(Stored data)
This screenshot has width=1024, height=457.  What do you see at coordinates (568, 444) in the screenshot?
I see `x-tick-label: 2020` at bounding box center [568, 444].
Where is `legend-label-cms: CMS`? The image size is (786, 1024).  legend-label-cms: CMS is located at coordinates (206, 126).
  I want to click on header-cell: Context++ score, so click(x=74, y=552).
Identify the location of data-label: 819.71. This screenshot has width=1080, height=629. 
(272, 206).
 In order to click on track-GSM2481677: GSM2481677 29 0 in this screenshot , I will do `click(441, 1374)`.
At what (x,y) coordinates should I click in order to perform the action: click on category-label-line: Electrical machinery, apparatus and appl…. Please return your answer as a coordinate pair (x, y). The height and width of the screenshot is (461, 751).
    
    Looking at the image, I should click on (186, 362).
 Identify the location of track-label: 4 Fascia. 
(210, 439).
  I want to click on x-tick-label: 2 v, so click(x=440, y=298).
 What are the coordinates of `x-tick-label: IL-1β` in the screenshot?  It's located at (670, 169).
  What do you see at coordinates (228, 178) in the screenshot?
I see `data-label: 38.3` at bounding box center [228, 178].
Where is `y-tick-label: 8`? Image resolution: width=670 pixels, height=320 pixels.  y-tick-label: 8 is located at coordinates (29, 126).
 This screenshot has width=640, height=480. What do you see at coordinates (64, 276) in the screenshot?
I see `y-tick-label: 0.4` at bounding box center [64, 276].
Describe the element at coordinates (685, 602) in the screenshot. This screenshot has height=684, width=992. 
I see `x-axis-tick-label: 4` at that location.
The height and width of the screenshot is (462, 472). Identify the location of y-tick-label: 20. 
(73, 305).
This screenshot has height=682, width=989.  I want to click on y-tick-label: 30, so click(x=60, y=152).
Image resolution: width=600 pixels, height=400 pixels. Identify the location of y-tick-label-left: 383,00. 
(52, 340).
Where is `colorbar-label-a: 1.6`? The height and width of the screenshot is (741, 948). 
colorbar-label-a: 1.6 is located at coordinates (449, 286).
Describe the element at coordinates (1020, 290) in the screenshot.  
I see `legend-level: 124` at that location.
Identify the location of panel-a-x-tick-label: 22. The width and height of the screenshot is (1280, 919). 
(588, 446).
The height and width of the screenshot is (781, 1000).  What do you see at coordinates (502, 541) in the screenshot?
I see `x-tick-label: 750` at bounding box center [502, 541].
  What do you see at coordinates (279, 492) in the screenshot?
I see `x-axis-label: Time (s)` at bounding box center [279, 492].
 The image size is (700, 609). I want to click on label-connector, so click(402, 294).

● **PROBLEM**: Pick out every row above that contains the string "location", and copy each of those rows. Case counts, so count only the matches with the same capitalization.

● **YOUR RESPONSE**:
Identify the location of data-label: 819.71. This screenshot has width=1080, height=629. 
 Identify the location of track-label: 4 Fascia. 
I see `x-axis-tick-label: 4` at that location.
The height and width of the screenshot is (462, 472). Identify the location of y-tick-label: 20. 
Image resolution: width=600 pixels, height=400 pixels. Identify the location of y-tick-label-left: 383,00. 
I see `legend-level: 124` at that location.
Identify the location of panel-a-x-tick-label: 22. The width and height of the screenshot is (1280, 919). 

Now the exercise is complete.